Opdracht: Jezelf voorstellen
Maak tweetallen en voer onderstaande stappen uit:
- Maak oogcontact.
- Loop naar de ander toe.
- Stel jezelf voor (je mag ook doen alsof je iemand anders bent):
- Geef een stevige hand, terwijl je de persoon blijft aankijken
- Zeg je naam
- Vertel iets over jezelf, wat houd je bezig, wat is je passie ( dit kan alles zijn zolang het maar iets over jou zegt).
- Luister goed naar hoe de ander zichzelf voorstelt.
- Zorg dat je onthoudt hoe hij heet
- Zorg dat je onthoudt wat de ander over zichzelf vertelt (en kom daar later in het gesprek op terug).

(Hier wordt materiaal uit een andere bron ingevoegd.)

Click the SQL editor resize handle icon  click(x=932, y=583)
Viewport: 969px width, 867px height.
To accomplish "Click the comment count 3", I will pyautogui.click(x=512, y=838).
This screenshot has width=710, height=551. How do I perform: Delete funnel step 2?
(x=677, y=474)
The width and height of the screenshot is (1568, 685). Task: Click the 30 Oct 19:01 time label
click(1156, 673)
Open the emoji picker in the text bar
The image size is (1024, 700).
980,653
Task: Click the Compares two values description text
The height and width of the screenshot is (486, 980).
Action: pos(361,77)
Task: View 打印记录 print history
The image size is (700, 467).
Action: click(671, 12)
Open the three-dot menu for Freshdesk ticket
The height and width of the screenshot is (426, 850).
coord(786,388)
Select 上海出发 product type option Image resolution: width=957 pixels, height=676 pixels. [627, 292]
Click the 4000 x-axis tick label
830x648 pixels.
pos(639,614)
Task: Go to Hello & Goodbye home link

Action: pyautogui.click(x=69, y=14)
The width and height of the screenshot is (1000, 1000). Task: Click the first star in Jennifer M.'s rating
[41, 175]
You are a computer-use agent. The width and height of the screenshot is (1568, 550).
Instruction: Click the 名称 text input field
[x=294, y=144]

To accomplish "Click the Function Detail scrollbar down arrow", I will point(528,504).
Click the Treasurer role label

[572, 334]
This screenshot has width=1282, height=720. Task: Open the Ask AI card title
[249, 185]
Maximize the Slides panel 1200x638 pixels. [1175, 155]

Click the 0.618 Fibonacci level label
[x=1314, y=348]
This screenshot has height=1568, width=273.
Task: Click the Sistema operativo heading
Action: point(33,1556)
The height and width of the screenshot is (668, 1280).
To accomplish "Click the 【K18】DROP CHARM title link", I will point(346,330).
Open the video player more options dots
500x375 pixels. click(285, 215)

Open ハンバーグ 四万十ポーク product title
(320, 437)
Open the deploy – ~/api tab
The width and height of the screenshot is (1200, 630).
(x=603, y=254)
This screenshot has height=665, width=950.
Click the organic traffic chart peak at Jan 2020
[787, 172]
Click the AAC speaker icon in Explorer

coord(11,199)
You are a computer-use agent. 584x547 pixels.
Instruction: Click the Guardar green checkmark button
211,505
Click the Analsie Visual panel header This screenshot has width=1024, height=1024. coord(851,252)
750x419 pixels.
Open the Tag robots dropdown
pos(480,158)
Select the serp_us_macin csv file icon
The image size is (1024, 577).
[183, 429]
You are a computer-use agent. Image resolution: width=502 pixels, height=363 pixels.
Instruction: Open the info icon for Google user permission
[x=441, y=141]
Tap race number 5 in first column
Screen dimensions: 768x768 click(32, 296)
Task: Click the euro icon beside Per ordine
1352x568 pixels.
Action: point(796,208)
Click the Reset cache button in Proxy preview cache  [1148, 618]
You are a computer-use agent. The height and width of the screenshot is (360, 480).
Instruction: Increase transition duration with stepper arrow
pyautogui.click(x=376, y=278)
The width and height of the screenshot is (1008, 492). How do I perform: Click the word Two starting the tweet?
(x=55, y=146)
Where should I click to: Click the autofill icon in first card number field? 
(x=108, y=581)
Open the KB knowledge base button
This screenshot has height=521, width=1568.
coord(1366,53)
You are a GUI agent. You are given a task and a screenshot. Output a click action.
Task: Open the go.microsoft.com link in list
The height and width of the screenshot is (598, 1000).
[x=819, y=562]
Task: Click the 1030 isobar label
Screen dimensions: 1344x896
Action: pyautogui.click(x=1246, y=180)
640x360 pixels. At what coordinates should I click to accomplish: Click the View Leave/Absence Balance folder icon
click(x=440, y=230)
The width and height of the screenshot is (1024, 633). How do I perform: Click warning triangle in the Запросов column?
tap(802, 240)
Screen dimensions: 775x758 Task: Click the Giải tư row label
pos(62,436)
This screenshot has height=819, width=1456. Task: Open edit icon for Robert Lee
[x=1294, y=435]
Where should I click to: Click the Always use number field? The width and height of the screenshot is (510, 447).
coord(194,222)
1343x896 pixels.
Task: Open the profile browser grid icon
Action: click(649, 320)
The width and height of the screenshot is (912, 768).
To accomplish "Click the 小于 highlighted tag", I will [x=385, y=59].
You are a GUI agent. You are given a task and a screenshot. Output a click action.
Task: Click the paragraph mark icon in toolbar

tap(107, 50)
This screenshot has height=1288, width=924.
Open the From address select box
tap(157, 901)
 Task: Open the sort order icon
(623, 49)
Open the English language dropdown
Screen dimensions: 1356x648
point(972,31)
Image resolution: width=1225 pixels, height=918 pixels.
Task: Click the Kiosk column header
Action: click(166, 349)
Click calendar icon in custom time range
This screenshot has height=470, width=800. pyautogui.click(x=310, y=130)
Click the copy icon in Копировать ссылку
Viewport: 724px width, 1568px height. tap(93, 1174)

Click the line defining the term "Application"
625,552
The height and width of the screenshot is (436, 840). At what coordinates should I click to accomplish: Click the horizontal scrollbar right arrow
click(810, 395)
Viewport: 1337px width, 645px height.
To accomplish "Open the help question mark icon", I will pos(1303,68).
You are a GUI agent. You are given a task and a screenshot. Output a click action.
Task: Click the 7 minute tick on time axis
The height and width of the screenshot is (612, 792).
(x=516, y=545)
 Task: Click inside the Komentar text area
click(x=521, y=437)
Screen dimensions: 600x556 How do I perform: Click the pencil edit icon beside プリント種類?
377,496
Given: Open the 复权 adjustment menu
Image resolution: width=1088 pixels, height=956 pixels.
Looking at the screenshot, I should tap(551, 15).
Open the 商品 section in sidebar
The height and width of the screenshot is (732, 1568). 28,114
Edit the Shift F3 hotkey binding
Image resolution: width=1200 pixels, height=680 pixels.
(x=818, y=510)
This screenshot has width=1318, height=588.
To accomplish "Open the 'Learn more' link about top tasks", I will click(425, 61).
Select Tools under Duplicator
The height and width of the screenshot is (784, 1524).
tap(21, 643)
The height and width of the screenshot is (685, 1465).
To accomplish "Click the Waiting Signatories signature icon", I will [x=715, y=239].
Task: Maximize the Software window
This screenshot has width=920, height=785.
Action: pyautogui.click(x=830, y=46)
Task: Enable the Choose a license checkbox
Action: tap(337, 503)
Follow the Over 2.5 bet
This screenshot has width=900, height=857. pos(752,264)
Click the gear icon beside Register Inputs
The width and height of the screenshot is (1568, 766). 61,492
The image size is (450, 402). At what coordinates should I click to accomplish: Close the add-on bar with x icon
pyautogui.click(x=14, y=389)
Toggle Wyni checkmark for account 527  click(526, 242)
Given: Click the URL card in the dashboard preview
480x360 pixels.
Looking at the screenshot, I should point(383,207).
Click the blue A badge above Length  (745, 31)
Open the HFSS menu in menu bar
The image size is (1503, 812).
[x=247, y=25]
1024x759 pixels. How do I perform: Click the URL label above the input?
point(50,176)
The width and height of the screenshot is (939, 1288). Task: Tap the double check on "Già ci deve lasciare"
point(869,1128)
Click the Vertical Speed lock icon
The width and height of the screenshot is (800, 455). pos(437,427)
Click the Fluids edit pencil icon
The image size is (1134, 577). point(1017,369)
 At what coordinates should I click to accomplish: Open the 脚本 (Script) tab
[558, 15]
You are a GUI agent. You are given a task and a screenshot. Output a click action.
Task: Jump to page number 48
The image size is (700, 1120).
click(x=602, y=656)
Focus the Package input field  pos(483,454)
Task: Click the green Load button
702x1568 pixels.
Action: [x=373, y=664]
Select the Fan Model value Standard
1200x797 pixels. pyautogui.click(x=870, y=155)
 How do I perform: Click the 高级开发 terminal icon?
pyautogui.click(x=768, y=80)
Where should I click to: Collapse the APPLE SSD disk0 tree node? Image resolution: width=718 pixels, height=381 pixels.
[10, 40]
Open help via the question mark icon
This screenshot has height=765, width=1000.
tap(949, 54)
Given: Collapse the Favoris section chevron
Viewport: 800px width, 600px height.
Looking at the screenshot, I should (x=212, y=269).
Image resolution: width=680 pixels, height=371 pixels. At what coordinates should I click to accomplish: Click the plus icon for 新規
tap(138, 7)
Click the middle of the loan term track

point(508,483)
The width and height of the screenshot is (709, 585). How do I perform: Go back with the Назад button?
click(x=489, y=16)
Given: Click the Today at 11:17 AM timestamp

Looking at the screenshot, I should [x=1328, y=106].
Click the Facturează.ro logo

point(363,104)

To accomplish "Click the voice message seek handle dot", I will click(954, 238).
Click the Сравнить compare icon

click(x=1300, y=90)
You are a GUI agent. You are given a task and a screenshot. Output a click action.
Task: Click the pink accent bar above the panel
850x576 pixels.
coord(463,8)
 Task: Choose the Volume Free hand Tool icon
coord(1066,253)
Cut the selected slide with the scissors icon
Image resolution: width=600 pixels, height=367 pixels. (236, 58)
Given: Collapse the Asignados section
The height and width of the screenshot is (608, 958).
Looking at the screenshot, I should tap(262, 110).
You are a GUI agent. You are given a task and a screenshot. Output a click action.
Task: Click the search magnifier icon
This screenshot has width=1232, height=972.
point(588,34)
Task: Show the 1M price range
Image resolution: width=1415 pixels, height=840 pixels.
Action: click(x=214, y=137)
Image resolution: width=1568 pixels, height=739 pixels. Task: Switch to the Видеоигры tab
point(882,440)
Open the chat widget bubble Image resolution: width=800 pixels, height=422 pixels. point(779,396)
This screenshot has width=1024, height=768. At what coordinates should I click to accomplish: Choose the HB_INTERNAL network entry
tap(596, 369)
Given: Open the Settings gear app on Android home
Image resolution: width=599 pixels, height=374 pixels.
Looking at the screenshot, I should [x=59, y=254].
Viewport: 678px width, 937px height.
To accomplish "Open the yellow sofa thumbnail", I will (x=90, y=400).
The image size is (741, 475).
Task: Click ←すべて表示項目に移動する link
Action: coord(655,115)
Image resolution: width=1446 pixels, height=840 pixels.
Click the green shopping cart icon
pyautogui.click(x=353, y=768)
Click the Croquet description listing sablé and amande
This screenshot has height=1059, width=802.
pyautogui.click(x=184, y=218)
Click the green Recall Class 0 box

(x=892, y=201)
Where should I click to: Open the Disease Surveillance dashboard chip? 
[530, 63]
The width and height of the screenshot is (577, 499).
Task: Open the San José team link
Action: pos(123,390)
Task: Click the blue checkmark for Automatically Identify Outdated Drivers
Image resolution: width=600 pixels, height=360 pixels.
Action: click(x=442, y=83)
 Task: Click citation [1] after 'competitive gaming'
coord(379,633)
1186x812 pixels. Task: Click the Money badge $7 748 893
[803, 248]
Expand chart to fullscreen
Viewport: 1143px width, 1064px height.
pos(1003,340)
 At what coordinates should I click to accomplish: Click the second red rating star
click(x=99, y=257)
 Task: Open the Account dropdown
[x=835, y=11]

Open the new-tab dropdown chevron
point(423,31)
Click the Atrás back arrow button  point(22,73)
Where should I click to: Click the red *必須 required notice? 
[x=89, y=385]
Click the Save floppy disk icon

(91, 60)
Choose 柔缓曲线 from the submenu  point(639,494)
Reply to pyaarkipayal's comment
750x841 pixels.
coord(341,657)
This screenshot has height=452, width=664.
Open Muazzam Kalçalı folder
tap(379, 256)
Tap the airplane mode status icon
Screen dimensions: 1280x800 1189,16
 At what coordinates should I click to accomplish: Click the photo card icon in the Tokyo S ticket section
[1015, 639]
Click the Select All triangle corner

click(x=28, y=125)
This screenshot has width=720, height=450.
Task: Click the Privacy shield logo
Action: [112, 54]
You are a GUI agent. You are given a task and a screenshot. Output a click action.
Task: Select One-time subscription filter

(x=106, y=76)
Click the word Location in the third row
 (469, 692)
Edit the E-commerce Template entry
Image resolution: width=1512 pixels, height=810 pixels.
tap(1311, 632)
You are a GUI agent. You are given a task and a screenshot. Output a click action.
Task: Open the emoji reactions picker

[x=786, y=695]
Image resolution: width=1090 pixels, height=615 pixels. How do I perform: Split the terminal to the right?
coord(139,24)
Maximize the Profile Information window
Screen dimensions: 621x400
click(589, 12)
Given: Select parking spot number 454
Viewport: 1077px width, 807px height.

- Zo houd je een gesprek aan de gang:
- Luister naar wat de ander te vertellen heeft
- Stel open vragen. Dat zijn vragen waarop je niet alleen met ja of nee kunt antwoorden. Door open vragen te stellen komt een gesprek op gang en kom je meer te weten over de ander. Een open vraag begint met een vraagwoord: wie, wat, waar, wanneer, hoe.
- Vraag door over wat iemand heeft vertelt
- Zorg voor een paar gespreksstarters. Een gesprekstarter is een vraag of opmerking om een gesprek mee te beginnen. Het zijn vragen waarop mensen eenvoudig kunnen beantwoorden. Vragen of opmerkingen die kunnen gaan over de plek waar je samen bent, hoe de ander daar terecht is gekomen, over het werk of het bedrijf van de ander of over een bepaalde opleiding.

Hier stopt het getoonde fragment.